There are many wildlife-based industries seeking to attract ever-increasing numbers of human consumers. Modern transportation methods facilitate delivery of wildlife and wildlife products from all corners of the globe to consumer markets. Increasing wealth makes wildlife and wildlife products that were once off-limits to the majority of people because of their high cost affordable. The wealthiest nations on Earth are the largest consumers of wildlife.
What conservation problems are caused by the wildlife trade?
Sadly, as the international wildlife trade has increased and becomes more lucrative, cash-poor, wildlife-rich nations have been unable to control the trade of their wildlife. Forty percent of vertebrate animals that are endangered or threatened with extinction today were brought to that point, in part, by the uncontrollable wildlife trade. Rarely are enough funds available for poor countries to study wildlife populations and to control wildlife extraction and trade to ensure that it is not causing conservation harm to the species.
What are the humane problems caused by the trade?

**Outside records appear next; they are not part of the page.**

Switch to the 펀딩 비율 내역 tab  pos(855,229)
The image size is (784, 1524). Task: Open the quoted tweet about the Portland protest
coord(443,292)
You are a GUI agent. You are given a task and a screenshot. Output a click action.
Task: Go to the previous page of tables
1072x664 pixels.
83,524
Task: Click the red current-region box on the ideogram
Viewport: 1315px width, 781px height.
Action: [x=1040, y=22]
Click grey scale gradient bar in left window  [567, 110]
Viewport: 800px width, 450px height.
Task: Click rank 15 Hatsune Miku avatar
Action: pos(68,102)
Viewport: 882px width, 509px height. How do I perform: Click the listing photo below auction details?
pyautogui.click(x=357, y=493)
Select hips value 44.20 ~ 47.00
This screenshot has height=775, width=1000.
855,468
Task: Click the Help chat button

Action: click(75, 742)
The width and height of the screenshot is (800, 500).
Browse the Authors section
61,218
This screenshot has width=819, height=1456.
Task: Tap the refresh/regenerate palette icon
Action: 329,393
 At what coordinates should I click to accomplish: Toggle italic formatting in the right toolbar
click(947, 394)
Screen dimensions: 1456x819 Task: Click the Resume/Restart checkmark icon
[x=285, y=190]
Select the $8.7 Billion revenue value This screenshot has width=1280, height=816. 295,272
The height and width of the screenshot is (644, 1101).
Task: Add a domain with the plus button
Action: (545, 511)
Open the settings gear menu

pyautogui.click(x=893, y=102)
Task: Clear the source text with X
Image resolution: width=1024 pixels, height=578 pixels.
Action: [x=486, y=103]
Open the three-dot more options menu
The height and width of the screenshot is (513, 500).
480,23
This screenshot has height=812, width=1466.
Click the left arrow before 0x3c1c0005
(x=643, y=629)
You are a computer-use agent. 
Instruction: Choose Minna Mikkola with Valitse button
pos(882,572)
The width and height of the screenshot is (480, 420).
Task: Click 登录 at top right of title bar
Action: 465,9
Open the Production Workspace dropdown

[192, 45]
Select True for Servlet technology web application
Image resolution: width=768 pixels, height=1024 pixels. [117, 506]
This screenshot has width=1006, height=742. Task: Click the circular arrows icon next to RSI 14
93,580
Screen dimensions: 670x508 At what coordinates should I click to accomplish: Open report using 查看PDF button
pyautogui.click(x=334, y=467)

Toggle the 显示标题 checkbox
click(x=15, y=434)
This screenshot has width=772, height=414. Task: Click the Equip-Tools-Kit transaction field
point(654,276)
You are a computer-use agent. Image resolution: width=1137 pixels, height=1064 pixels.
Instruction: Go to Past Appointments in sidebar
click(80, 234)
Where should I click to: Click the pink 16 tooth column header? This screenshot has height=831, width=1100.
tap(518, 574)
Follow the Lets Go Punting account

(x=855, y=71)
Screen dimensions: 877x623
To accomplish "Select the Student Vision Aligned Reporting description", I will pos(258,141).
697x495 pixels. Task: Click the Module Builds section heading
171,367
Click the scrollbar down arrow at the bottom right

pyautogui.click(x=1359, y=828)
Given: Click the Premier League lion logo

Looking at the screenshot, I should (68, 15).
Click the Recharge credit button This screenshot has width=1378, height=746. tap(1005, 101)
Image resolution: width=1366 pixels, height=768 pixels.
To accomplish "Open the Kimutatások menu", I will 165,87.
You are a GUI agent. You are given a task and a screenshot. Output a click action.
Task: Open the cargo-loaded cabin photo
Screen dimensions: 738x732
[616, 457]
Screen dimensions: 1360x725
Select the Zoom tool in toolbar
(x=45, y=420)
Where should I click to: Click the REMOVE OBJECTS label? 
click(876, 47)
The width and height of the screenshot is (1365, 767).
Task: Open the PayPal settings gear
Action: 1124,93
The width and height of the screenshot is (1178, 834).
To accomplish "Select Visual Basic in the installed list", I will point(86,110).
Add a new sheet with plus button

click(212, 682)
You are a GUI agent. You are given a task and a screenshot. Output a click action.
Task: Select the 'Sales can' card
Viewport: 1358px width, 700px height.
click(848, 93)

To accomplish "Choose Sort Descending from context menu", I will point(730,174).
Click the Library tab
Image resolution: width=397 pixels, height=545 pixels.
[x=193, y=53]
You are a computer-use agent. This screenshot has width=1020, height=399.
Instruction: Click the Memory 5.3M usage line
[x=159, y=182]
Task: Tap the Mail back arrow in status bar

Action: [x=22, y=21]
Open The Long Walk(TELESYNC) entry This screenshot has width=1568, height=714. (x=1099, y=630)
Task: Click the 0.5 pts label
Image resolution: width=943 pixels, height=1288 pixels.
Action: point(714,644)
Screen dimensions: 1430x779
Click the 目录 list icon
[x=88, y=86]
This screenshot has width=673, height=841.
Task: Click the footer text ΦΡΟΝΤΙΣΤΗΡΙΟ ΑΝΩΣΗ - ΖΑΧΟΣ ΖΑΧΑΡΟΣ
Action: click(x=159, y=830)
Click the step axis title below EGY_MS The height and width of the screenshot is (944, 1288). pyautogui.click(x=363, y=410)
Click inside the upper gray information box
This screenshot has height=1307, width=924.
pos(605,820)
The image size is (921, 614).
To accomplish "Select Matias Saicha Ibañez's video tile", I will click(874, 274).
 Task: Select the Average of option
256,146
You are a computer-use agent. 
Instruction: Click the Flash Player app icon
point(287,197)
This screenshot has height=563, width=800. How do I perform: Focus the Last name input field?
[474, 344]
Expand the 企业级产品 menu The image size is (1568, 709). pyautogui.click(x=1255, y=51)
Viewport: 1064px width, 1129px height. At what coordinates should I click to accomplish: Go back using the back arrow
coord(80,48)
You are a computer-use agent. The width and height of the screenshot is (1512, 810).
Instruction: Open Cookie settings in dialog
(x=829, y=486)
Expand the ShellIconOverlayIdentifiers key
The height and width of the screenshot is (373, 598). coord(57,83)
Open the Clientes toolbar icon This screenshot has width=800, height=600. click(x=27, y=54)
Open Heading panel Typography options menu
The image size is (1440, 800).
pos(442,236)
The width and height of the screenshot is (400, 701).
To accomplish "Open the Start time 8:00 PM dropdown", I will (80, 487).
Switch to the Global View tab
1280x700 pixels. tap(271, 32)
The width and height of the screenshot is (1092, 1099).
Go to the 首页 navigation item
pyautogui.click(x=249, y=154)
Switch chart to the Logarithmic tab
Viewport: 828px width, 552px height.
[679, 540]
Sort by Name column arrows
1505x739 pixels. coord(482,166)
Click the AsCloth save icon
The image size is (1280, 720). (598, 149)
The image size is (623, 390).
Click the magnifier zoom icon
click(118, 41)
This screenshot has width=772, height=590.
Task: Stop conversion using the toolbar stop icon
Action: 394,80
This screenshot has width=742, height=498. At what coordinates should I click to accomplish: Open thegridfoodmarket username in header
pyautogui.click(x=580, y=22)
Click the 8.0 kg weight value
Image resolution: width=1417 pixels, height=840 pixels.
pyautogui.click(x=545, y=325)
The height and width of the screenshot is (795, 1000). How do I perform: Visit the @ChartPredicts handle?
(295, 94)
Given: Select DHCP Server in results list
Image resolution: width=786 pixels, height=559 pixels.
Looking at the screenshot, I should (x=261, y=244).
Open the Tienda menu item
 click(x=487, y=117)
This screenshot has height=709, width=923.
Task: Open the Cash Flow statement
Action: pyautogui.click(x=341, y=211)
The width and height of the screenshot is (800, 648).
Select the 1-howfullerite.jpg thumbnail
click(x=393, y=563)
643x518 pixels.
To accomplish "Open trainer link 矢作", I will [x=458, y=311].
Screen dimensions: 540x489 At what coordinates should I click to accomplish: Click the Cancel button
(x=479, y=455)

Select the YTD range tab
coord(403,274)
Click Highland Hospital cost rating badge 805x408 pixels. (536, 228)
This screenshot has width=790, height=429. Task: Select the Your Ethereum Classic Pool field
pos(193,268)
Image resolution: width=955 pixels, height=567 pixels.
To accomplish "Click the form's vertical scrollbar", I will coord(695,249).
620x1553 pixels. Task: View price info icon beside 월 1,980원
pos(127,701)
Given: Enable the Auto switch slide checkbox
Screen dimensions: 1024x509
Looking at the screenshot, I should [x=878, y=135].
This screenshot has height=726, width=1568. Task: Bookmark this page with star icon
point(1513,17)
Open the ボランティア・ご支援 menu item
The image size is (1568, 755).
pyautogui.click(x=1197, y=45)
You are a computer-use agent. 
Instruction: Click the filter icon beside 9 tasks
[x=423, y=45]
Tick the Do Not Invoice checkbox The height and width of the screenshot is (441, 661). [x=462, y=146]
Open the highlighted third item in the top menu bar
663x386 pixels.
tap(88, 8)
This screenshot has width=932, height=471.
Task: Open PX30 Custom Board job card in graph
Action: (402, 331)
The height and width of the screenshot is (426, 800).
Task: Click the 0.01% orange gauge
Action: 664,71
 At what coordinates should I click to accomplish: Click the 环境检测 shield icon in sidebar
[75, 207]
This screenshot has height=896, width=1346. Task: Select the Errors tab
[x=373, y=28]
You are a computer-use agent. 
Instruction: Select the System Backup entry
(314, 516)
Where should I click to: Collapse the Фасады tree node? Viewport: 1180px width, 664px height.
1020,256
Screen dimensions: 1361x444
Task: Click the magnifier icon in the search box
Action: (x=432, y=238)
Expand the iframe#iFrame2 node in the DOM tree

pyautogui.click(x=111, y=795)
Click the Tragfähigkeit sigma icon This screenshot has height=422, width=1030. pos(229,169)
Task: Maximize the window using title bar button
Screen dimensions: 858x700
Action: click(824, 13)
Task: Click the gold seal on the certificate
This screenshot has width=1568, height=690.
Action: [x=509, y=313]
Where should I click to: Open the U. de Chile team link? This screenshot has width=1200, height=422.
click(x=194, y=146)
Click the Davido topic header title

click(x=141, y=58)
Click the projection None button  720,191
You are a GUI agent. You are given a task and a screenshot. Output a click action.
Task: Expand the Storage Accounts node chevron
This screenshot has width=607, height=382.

The trade in wildlife is inherently inhumane. Methods used to capture and kill wild animals whose parts are destined for the trade, particularly when this is done on a large scale, as are many commercial operations, are grossly inhumane. Animals are often poisoned, trapped or snared, or bludgeoned to death. Their parts are often removed even before they are dead.
The trade in live wildlife results in the injury and deaths of a large percentage of those animals captured for the trade. The mortality rates of course vary depending on the type of animal, the country of origin, the capture and transport techniques used, and ultimately, the ability of the species to withstand extreme physical and psychological trauma and adapt to a captive environment.
What can be done?
First of all, consumers should consider the conservation and humane problems caused by the wildlife trade when making purchasing decisions. Furthermore, the capture, transport, killing and trade in wildlife should be regulated by local, national, and international law. Where laws do not exist to protect species from destructive exploitation or where enforcement is not possible, governments should halt capture and trade of wildlife. Wildlife trade should also be halted where cruel capture, transport, and killing techniques cannot be reformed, regulated and enforced by the government.
To maximize the potential to protect wildlife species, in 1992 HSI and other groups launched an international alliance of non-governmental organizations, the Species Survival Network (SSN), which is committed to the promotion, enhancement, and strict enforcement of the Convention on International Trade in Endangered Species of Wild Fauna and Flora (CITES). The SSN coordinates efforts to foster international wildlife protection through CITES.